My truck is a 96 F-150 Short Bed with the Mazda 5-sp. 33" tires with a 4.56" rear end. Clutch replaced about 5 months ago along with slave cylinder.
Before I have the 4.56" installed my truck was really hard to start out from a dead stop because the tires were so big. This problem was so bad that I paid mucho $$$ to have the gears changed.
Now I have another problem. I cannot start out without the whole truck violently shaking. I've tried a little clutch/little gas, little clutch/lotta gas....virtually all the combinations to start out smoothly and effectively...none have worked.
The transmission into all other gears is the exact same...truck just shakes and I cannot make a smooth shift.
What the heck is wrong? I personally think it could be the presssure plate? 100,000 miles.
Did the problem occur right after the gears were swapped, did it set in slowly? It could have been a result of trying to drive with the 33's and stock gears. Slipping the clutch to overcome the rolling resistance of the 33's could have warped the pressure plate.
If it happened right away after the gear swap, I'd say the shop owes you a refund and a rebuild. Try a 4.10 though. (IMO 4.56 is a bit low for 33's unless you're bogging and rock climbing)
It sounds like you may have burn spots on your flywheel and clutch
plate. With those low gears it puts a tremendous amount of torque on
your clutch. I just replaced my clutch, pilot bearing and internal
slave cylinder and noticed one burn spot on the flywheel and one on
the clutch plate. My truck chattered slightly when starting off in
first gear, but now it feels like a new truck. With 100k on your
clutch this would be my first quess as to your problem.
when going from the stock gears to the 4.56's you have relived alot of the bogging stresses on the drive line. it makes it easier for the clutch to enguage and easier on the engine.
There is no way going to the gears he did puts more stress on the clutch than was before the gear swap.
My guess is they never resurfaced the fly wheel. I had this happen, it sucked. eventually it went away after 40k miles. but I did the work and did not feel like taking it apart again. but since you paid someone to do this. they must fix the screw up.

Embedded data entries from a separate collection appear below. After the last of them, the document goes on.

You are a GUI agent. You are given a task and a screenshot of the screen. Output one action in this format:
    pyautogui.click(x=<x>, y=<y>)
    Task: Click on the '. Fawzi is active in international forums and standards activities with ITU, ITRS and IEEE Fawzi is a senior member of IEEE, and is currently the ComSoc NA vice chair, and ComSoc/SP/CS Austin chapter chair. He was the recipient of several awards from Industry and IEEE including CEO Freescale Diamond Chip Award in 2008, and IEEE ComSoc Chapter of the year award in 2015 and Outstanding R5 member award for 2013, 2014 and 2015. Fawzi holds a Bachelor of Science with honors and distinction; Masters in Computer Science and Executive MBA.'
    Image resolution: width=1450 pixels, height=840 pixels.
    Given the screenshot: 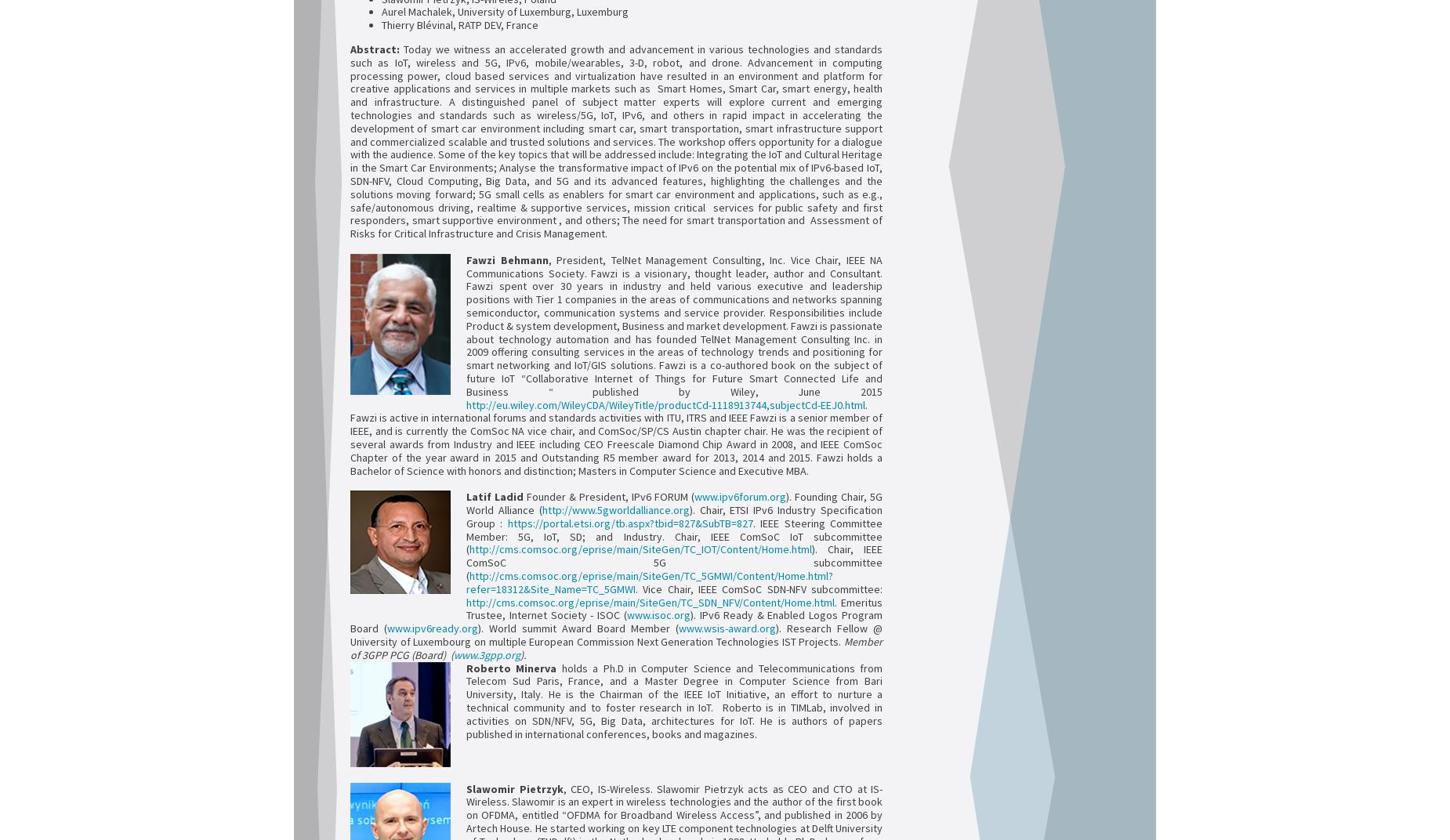 What is the action you would take?
    pyautogui.click(x=616, y=436)
    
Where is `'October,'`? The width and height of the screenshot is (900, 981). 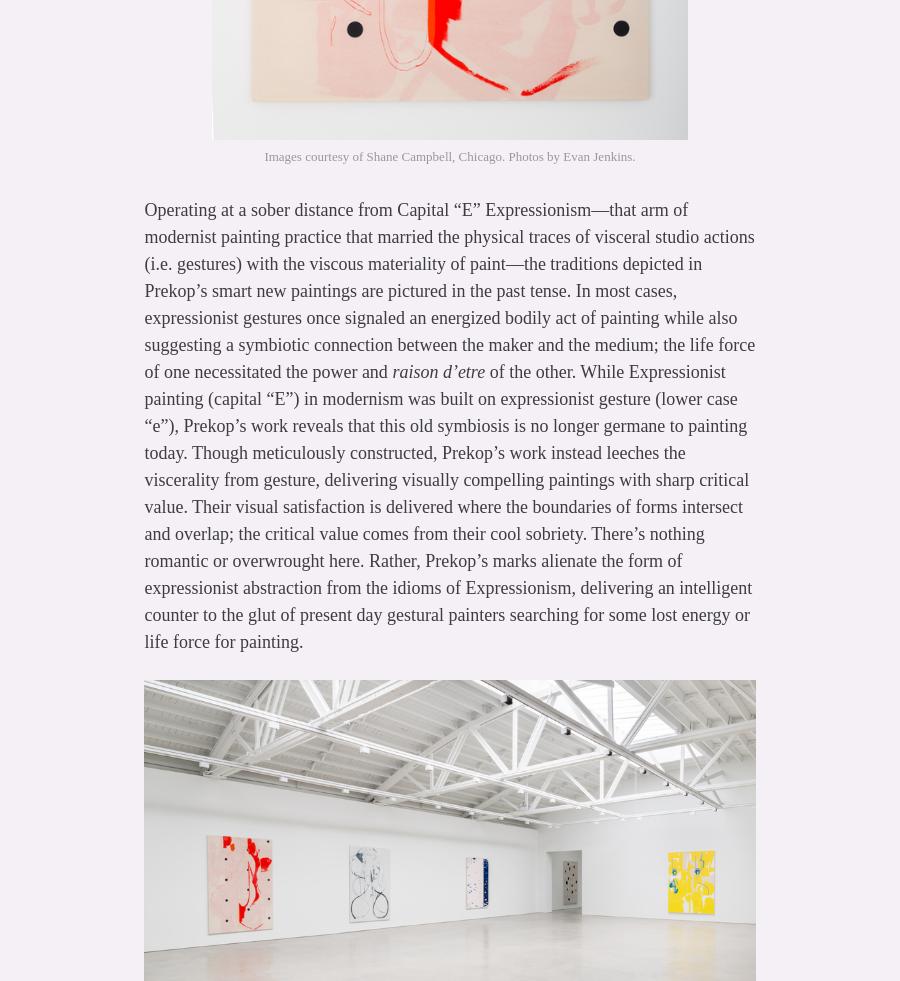
'October,' is located at coordinates (470, 872).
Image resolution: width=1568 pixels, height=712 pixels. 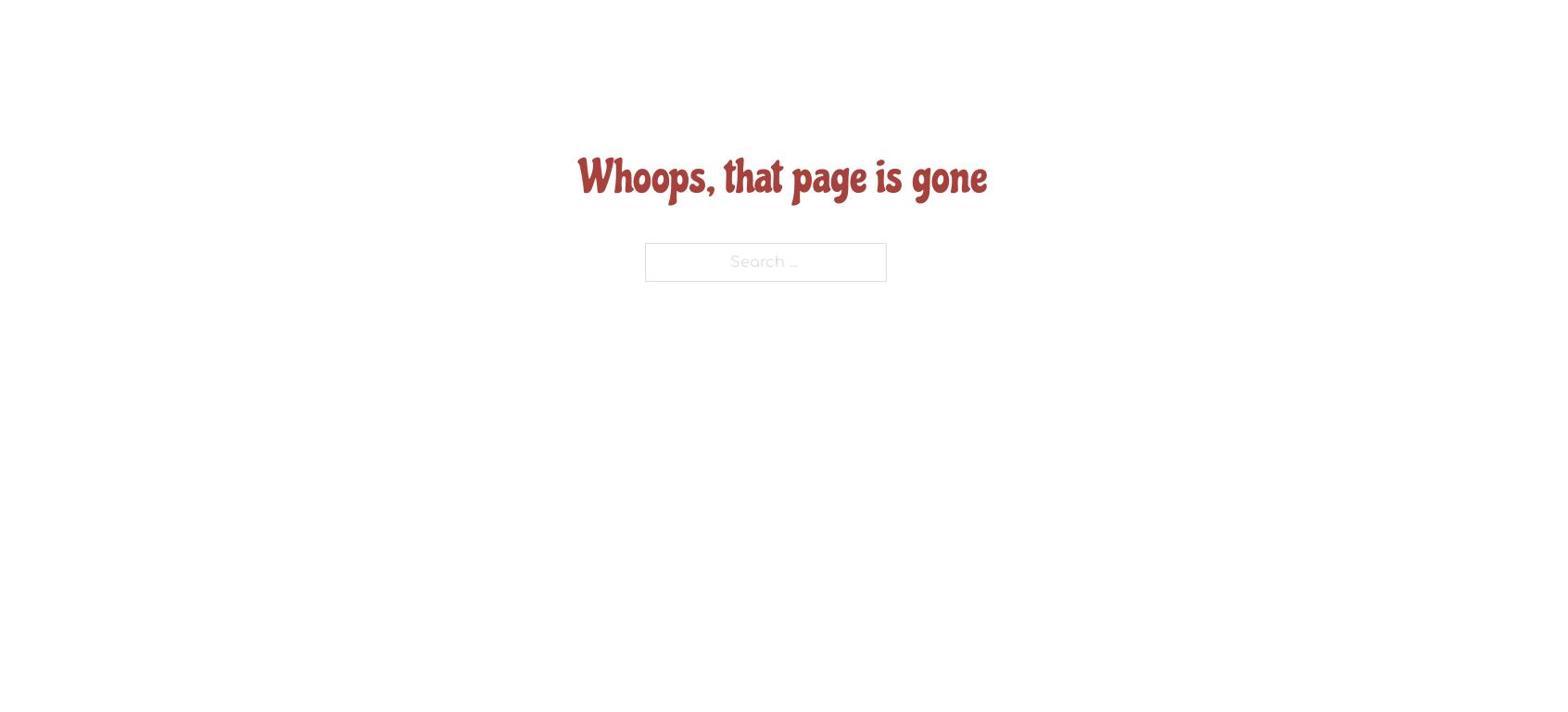 I want to click on 'Caring for Your Pup', so click(x=882, y=292).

To start out cheap and simple replace your u joints. I have seen many times where takeoff jumpiness is fixed by this alone. After that go with the advice above. It is good info.
I agree with the above post, it sounds like a classic case of "clutch chatter". The flywheel/pressure plate was burnt with the original gears and tall tires and now that you've put in the lower gears it has accentuated an existing problem that you didn't notice before.